Je veux qu'il soit très clair que légalement, politiquement, mécaniquement, techniquement, intrinsèquement et moralement, votre décision voulant que cet amendement est peut être irrecevable doit être tout simplement mauvaise. Je pourrais vous dire pourquoi nous nous trouvons dans cette situation. Nous sommes vraiment sur le fil du rasoir, et si ce n'était pour toutes les belles conventions et tous les juges polis en bas de la rue et dans tout le Canada... Nous aurions un problème.
Nous avons un problème sur les bras. Ce qui se passe ici pourrait faire plaisir ou non aux juges. Mais je tiens à dire que la Cour suprême du Canada, sur des questions litigieuses que lui ont présentées des juges... Et je peux dire qu'ils avaient tout à fait le droit et l'obligation d'essayer d'élaborer un mécanisme qui fixerait les salaires des juges d'une façon juste et équitable. Une fois qu'ils ont fait cela, ils se sont rendus compte, je suppose, qu'ils ne pouvaient pas consulter le Cabinet, le Parlement, la Chambre ou le Sénat.
Par conséquent, le manque de ce que je pense aurait dû être une consultation appropriée à l'époque dans l'élaboration d'un mécanisme de ces rapports a mené à la situation difficile où la Cour suprême avait essentiellement légiféré. Et c'est sa fonction -- ou peut-être ce ne l'est pas; certaines personnes ici diraient que son rôle n'est pas de légiférer, surtout lorsqu'il s'agit des salaires des juges.
Mais le manque de collaboration à l'époque a donné lieu à un mécanisme problématique. Il y a eu tellement de problèmes que, après avoir relié les salaires du premier ministre et des députés à ceux des juges, nous avons dû revenir en arrière deux ou trois ans plus tard parce que ça ne marchait pas du tout. Pourtant, c'est le mécanisme qu'ont choisi les juges.

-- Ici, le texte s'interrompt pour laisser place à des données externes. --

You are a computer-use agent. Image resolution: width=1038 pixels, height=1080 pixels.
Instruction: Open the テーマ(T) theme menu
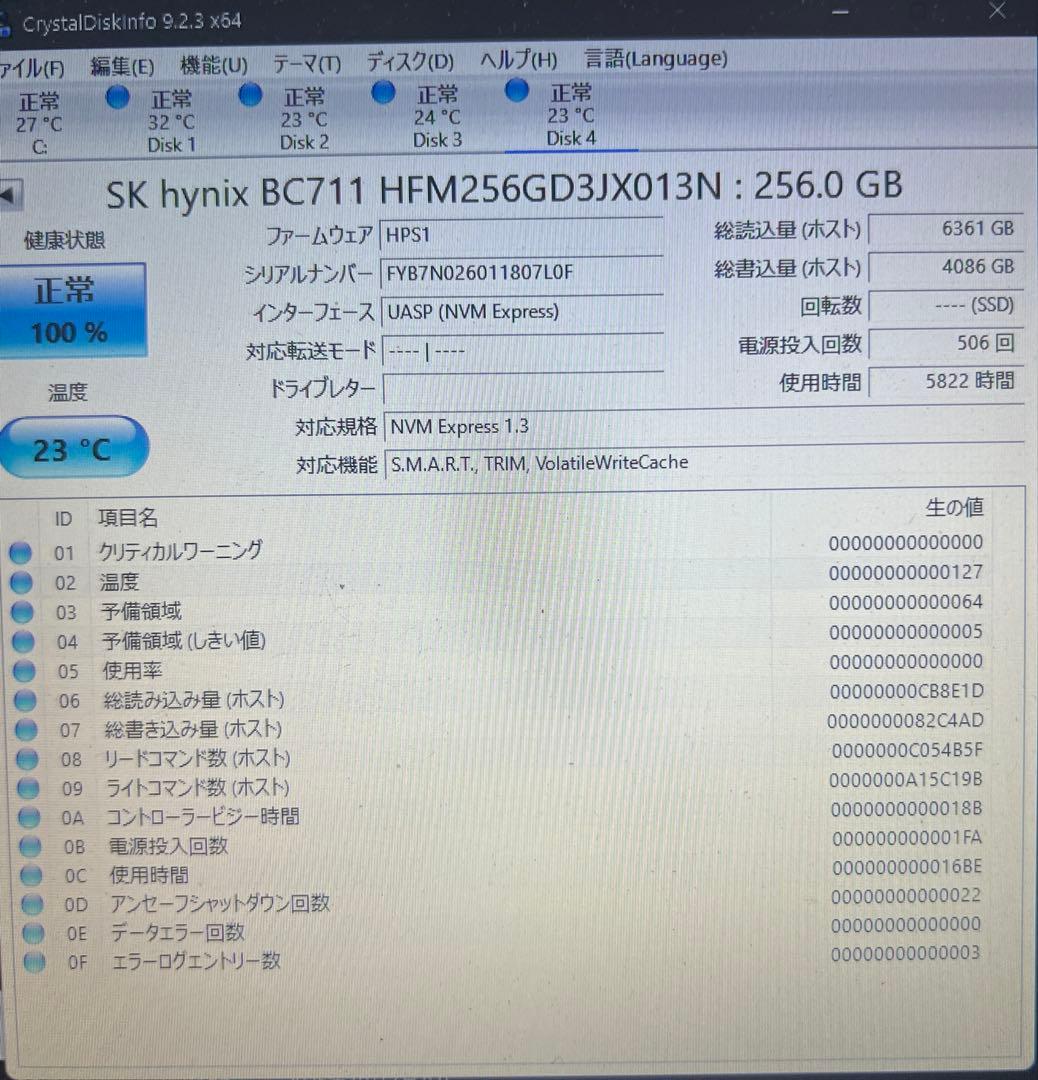tap(305, 62)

Je dis tout cela avec le plus grand respect et en espérant que... Eh bien, premièrement, je crois que cela se présentera peut-être à la Chambre sous forme de la question principale qui est de savoir si ces amendements sont recevables ou ne le sont pas et si le Parlement a le pouvoir et le droit constitutionnels absolus de régler ses problèmes sans obstruction de la part du cabinet. J'espère que mes remarques signaleront aussi aux tribunaux et au gouvernement que peut-être cela nécessite un petit remaniement. Il ne s'agit que d'une bataille, mais il risque fort d'en avoir d'autres. Si cette affaire finit par aboutir à une action devant les tribunaux -- y aura-t-il ou non une collaboration pour élaborer un mécanisme nouveau ou révisé?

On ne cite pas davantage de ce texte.